For the listing below, count the lines that contain "using" and report only the number.

——

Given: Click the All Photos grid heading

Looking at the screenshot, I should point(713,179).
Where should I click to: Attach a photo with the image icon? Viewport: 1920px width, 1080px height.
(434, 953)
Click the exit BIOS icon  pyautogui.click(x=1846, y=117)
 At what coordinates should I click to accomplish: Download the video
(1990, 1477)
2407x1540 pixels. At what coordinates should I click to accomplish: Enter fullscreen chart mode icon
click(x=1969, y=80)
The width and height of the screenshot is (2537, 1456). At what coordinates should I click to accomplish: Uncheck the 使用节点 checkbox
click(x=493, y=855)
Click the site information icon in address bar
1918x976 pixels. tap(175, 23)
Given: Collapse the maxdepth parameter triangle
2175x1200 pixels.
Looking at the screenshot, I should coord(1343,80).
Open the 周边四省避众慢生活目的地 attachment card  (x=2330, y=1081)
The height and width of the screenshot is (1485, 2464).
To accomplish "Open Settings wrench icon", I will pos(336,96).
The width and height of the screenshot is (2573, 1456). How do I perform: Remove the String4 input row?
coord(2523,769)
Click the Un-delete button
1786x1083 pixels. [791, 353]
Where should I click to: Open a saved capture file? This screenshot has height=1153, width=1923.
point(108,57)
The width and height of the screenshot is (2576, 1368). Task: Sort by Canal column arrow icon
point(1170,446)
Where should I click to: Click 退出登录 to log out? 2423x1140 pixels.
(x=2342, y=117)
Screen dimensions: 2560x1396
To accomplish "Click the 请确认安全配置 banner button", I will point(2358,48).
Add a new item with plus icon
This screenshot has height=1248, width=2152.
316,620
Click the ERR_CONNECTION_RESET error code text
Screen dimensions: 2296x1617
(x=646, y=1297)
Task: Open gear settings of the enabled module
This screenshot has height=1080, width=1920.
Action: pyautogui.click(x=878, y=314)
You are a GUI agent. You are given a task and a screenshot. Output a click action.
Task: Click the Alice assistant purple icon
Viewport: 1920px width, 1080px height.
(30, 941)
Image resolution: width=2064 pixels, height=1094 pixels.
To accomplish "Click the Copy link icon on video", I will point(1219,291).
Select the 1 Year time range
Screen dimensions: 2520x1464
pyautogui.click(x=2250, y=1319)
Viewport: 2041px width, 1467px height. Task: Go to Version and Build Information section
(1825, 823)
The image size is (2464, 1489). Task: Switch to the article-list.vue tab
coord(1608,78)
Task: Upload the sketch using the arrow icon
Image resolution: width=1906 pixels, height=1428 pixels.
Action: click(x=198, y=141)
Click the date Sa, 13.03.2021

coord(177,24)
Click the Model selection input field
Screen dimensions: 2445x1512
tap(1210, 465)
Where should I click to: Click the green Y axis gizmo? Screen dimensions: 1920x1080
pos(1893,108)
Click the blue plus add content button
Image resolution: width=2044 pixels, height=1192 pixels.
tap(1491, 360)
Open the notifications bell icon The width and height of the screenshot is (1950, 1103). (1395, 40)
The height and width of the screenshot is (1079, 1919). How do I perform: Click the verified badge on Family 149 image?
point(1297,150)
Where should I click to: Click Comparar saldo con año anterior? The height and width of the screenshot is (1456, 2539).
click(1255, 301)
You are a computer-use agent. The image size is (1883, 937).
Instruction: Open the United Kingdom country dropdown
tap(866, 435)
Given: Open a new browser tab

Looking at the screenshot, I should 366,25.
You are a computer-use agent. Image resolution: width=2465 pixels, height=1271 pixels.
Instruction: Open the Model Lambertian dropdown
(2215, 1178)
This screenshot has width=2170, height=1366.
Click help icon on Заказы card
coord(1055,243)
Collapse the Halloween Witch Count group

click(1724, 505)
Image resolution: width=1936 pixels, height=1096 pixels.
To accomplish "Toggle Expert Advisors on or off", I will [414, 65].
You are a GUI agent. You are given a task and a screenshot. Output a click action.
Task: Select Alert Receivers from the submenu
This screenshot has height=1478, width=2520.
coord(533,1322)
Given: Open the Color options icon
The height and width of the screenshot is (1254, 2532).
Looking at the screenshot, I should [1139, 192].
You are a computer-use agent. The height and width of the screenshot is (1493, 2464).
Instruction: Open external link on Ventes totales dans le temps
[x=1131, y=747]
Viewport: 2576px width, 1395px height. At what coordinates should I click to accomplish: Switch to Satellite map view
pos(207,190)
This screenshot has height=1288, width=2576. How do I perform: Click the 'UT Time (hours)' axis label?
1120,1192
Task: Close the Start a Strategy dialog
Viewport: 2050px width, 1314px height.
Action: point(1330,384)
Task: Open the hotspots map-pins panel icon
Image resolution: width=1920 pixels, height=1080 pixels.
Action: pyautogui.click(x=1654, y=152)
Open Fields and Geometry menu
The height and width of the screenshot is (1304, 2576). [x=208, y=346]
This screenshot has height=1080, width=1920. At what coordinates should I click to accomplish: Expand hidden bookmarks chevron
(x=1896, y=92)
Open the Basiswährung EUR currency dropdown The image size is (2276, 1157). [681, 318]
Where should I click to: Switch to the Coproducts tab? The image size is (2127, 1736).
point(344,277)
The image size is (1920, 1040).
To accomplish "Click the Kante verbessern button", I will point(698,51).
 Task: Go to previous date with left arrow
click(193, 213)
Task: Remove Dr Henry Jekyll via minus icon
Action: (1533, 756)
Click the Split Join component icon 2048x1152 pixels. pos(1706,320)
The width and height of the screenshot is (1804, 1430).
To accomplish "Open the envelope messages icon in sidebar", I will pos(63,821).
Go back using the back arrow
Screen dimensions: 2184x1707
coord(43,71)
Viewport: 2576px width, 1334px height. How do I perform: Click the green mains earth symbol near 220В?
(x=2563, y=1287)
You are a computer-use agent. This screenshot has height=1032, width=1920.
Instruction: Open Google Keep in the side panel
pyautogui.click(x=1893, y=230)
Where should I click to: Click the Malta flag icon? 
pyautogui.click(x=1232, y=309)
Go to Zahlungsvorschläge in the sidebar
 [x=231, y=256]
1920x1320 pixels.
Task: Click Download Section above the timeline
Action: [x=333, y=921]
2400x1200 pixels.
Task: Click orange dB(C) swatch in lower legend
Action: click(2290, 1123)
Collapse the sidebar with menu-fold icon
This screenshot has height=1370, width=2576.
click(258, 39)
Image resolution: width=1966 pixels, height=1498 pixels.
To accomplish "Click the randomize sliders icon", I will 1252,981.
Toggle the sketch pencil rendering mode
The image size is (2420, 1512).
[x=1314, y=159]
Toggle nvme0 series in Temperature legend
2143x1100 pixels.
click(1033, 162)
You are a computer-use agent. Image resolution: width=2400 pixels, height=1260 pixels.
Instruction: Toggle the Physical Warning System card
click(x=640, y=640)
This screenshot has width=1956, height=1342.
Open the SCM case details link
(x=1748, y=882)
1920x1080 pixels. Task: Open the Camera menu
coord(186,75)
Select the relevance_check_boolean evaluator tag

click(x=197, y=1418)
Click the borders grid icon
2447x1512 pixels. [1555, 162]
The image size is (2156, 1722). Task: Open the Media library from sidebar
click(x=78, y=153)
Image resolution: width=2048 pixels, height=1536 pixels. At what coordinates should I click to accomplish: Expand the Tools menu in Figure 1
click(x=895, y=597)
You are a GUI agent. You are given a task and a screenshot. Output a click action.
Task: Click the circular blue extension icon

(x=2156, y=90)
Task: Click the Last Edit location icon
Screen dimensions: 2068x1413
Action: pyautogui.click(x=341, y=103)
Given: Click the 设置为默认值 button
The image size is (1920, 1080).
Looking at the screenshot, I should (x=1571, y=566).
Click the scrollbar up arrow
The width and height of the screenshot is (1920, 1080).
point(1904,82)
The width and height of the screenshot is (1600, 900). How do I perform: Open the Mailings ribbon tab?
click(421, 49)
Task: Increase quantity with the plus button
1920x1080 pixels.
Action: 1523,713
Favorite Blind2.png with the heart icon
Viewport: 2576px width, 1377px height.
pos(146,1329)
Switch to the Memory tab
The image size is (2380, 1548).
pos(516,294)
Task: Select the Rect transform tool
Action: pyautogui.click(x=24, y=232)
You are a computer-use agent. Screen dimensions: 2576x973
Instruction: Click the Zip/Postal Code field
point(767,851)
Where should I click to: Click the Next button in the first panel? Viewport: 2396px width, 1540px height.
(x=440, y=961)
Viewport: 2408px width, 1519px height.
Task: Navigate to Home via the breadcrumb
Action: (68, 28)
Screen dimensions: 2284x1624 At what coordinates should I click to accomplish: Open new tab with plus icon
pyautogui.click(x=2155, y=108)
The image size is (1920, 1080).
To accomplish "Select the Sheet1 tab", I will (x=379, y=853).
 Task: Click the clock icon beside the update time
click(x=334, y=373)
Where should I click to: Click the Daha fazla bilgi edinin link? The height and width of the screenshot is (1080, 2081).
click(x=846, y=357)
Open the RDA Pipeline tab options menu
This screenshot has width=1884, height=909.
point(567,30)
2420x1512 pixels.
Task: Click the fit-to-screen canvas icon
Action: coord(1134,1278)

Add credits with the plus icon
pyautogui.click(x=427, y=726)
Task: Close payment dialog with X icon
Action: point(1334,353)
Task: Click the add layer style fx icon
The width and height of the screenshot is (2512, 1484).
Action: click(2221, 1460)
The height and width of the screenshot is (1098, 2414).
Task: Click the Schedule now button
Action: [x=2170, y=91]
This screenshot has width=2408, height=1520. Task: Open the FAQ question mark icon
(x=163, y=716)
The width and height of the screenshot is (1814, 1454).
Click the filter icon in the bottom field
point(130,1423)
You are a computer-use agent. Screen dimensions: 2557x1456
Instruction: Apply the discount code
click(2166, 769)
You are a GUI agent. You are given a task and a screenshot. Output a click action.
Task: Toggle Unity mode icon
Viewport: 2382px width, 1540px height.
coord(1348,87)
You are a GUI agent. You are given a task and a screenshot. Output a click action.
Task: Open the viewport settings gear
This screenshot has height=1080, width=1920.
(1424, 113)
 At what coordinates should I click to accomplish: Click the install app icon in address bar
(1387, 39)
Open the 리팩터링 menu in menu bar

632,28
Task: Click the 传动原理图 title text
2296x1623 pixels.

——

Your solution
2